**DATA**.
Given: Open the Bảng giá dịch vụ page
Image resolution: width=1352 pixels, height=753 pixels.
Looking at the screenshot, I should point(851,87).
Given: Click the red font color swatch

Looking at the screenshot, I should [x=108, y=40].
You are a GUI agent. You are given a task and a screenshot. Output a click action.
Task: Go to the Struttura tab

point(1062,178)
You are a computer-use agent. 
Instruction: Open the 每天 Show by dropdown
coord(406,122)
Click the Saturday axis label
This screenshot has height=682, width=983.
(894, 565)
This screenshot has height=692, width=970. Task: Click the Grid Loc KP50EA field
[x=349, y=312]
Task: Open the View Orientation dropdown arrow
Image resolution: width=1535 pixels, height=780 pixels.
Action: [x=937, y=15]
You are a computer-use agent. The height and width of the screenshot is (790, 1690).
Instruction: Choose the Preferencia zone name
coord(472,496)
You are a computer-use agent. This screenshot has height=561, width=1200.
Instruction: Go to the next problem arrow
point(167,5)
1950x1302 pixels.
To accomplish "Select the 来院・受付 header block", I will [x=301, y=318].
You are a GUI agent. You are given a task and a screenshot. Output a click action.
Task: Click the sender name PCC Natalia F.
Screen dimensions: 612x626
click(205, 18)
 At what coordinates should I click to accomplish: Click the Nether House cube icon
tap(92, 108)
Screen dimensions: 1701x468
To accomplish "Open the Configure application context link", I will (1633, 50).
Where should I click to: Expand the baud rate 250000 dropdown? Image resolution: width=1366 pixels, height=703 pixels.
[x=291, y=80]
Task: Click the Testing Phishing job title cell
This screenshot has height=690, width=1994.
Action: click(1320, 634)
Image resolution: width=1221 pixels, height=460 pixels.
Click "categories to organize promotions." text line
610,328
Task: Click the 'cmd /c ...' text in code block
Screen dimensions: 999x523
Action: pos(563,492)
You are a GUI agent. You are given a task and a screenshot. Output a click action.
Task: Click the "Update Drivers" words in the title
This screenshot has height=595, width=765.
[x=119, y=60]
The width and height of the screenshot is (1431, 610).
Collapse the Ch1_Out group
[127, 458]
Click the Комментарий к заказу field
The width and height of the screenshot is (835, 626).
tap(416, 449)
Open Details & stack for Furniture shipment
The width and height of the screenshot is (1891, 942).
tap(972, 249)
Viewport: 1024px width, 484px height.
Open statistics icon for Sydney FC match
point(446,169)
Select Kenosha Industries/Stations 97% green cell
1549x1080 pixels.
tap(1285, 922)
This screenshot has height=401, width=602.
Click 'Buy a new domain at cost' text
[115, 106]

**TASK TO CARRY OUT**.
The full listing is to be copied verbatim.

**WRITTEN REPLY**.
Given: Open the Bảng giá dịch vụ page
Image resolution: width=1352 pixels, height=753 pixels.
Looking at the screenshot, I should point(851,87).
Given: Click the red font color swatch

Looking at the screenshot, I should [x=108, y=40].
You are a GUI agent. You are given a task and a screenshot. Output a click action.
Task: Go to the Struttura tab

point(1062,178)
You are a computer-use agent. 
Instruction: Open the 每天 Show by dropdown
coord(406,122)
Click the Saturday axis label
This screenshot has height=682, width=983.
(894, 565)
This screenshot has height=692, width=970. Task: Click the Grid Loc KP50EA field
[x=349, y=312]
Task: Open the View Orientation dropdown arrow
Image resolution: width=1535 pixels, height=780 pixels.
Action: [x=937, y=15]
You are a computer-use agent. The height and width of the screenshot is (790, 1690).
Instruction: Choose the Preferencia zone name
coord(472,496)
You are a computer-use agent. This screenshot has height=561, width=1200.
Instruction: Go to the next problem arrow
point(167,5)
1950x1302 pixels.
To accomplish "Select the 来院・受付 header block", I will [x=301, y=318].
You are a GUI agent. You are given a task and a screenshot. Output a click action.
Task: Click the sender name PCC Natalia F.
Screen dimensions: 612x626
click(205, 18)
 At what coordinates should I click to accomplish: Click the Nether House cube icon
tap(92, 108)
Screen dimensions: 1701x468
To accomplish "Open the Configure application context link", I will (1633, 50).
Where should I click to: Expand the baud rate 250000 dropdown? Image resolution: width=1366 pixels, height=703 pixels.
[x=291, y=80]
Task: Click the Testing Phishing job title cell
This screenshot has height=690, width=1994.
Action: click(1320, 634)
Image resolution: width=1221 pixels, height=460 pixels.
Click "categories to organize promotions." text line
610,328
Task: Click the 'cmd /c ...' text in code block
Screen dimensions: 999x523
Action: pos(563,492)
You are a GUI agent. You are given a task and a screenshot. Output a click action.
Task: Click the "Update Drivers" words in the title
This screenshot has height=595, width=765.
[x=119, y=60]
The width and height of the screenshot is (1431, 610).
Collapse the Ch1_Out group
[127, 458]
Click the Комментарий к заказу field
The width and height of the screenshot is (835, 626).
tap(416, 449)
Open Details & stack for Furniture shipment
The width and height of the screenshot is (1891, 942).
tap(972, 249)
Viewport: 1024px width, 484px height.
Open statistics icon for Sydney FC match
point(446,169)
Select Kenosha Industries/Stations 97% green cell
1549x1080 pixels.
tap(1285, 922)
This screenshot has height=401, width=602.
Click 'Buy a new domain at cost' text
[115, 106]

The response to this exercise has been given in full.